Required work:
1: In the theater review, which actor plays Richard Hannay?
2: Continue the theater review from its last sentence.

Document passage:
——

Sunday, October 17, 2010

review of *The 39 Steps*

at Interplayers through Oct. 30

It's funnier if you're funny without showing us that you know you're funny, you know?
The 39 Steps — a spoof of the veddy British 1935 spy-caper movie by Alfred Hitchcock, performed with just four actors with a lot of props and quick changes — certainly signals its comic intentions.
An innocent man gets himself ensnared in international intrigue, chased over loch and heather (he's in Scotland, you see) by policemen and double agents and a self-righteous woman who refuses to believe in his innocence. Of course, we never really think that our hero, the dapper Richard Hannay (Damon Mentzer) is going to succumb to the nefarious forces that encircle him — he has such an awfully dashing mustache, don't you know — but we're also not entirely sure how he's going to escape, either, especially with an uncooperative blonde handcuffed to him.
And it's a hoot. When the newsboy transforms into a Bobby with nightstick and then a traveling underwear salesman — all with switched hats and accents — it's delightful to watch in a clap-your-hands, jack-in-the-box surprise kind of way. When Jerry Sciarrio (in one of several dozen roles as Clown No. 1) transitions from a dignified lord of the manor to a goose-stepping, lunatic Nazi, the threat's rendered comic and harmless even as we giggle over the actor's venture into make-believe. Things happen fast, and we're invited to join in the fun: chairs become car seats, picture frames are held up to become escape hatches, audience members are invited onstage while the overworked actors rest for a while in front-row seats.

——

Dataset excerpt:
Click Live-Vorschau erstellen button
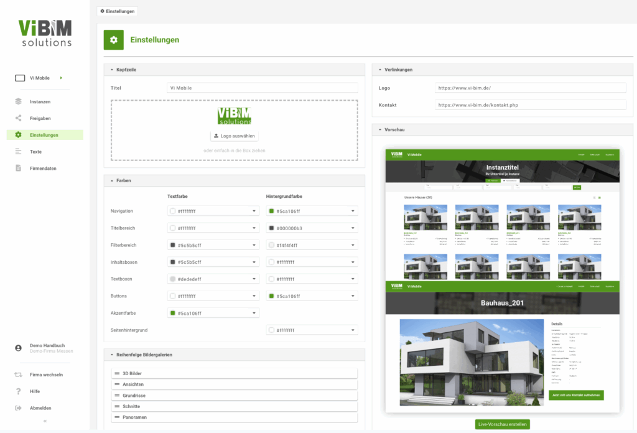This screenshot has height=433, width=637. coord(502,424)

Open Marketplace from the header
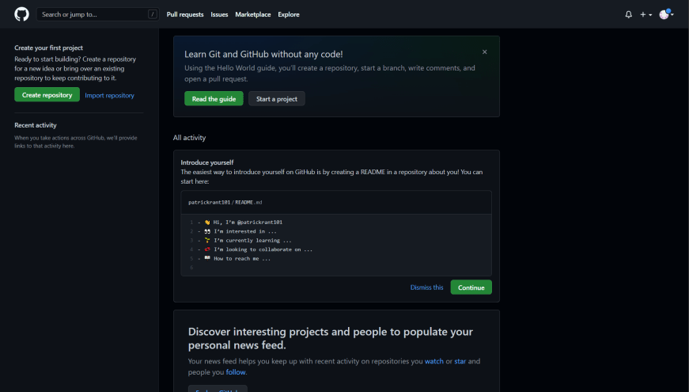253,14
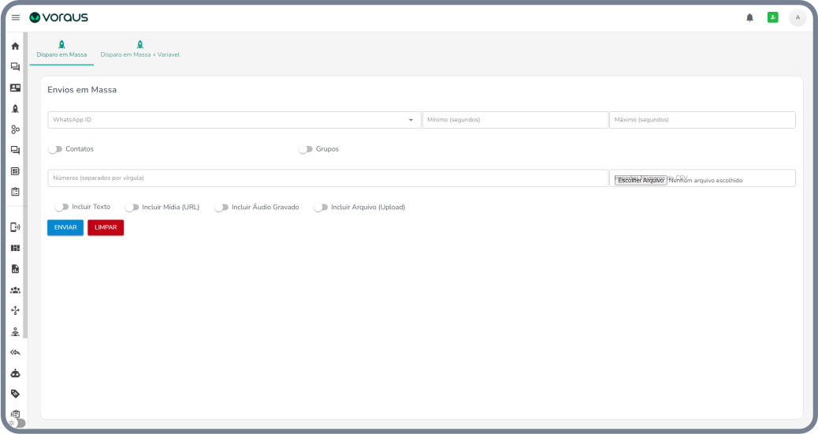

——

Answers for this exercise:
1: Damon Mentzer

2:
Michael Ward's set design rims the stage with bric-a-brac, and director William C. Marlowe has committed his show to a grab-a-prop-and-run operation.
Too often, the props get in the way. Oh, Marlowe loves his sight gags and sound gags — holds them and clutches them, crushes them in his arms, then ravages them and leaves them quivering, still barely alive, in the dust. In particular, the thunder-and-lightning gag that accompanies one of the play's key phrases became, with repetition, less amusing than annoying.
The action is set in the 1930s, with the Nazis threatening Europe. But when Marlowe camps up the proceedings with a disco ball or the Jeopardy theme, there's a sense that we're being condescended to — as if we couldn't enter into the comic spirit of a romp through pre-war British culture without a wink and a nod. It's funny — Hannay is faced with a serious dilemma, and that familiar quiz-show music comes over the speakers — but it's funny in terms other than the show itself is funny. And Patrick Barlow's frenzied four-actor adaptation — which refines two actors' reinterpretation of three movies' worth of revisions of the original novel — has plenty of laughs to offer all on its own, thank you very much indeed, sir.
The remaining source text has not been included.